Copy out each entry below verbatim, skipping the images.
* * * * *
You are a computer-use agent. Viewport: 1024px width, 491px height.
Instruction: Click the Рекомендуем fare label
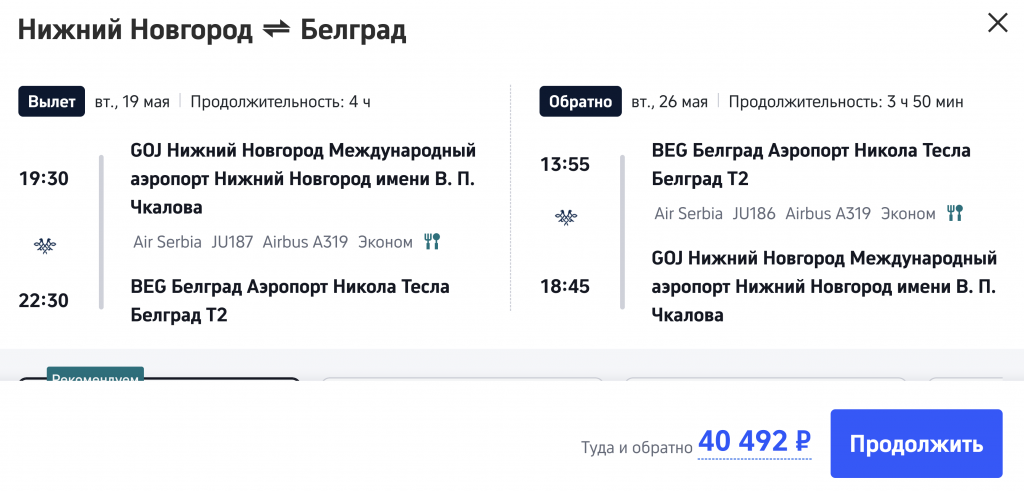[95, 379]
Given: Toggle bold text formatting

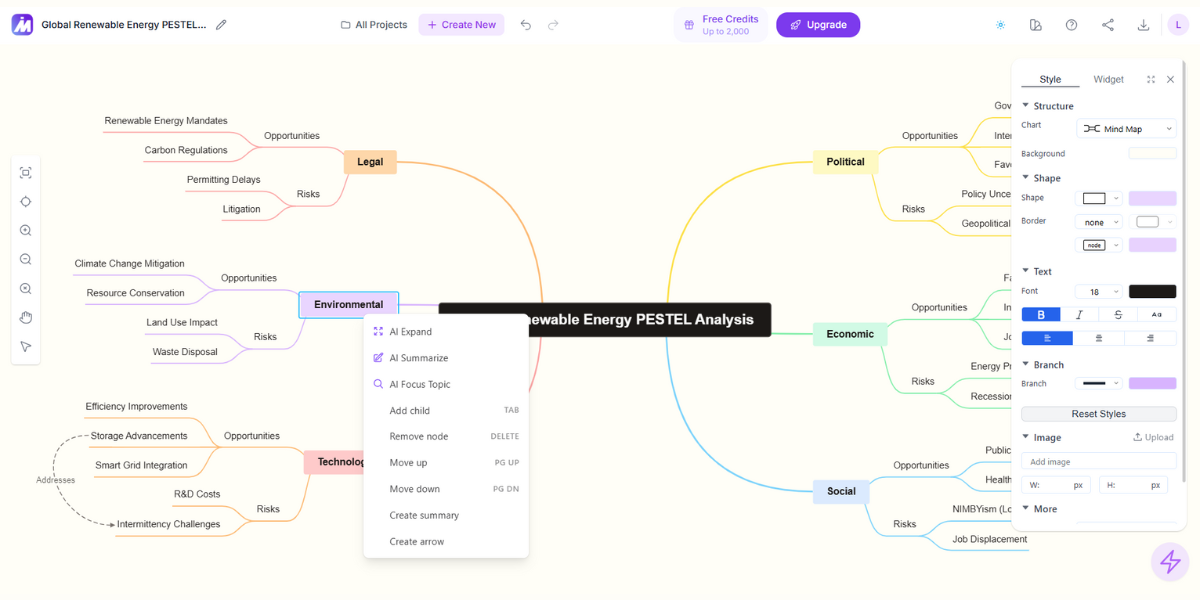Looking at the screenshot, I should coord(1041,314).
* * * * *
**Expected answer**
You are a computer-use agent. Viewport: 1024px width, 491px height.
Instruction: Click the Рекомендуем fare label
[95, 379]
Given: Toggle bold text formatting

Looking at the screenshot, I should coord(1041,314).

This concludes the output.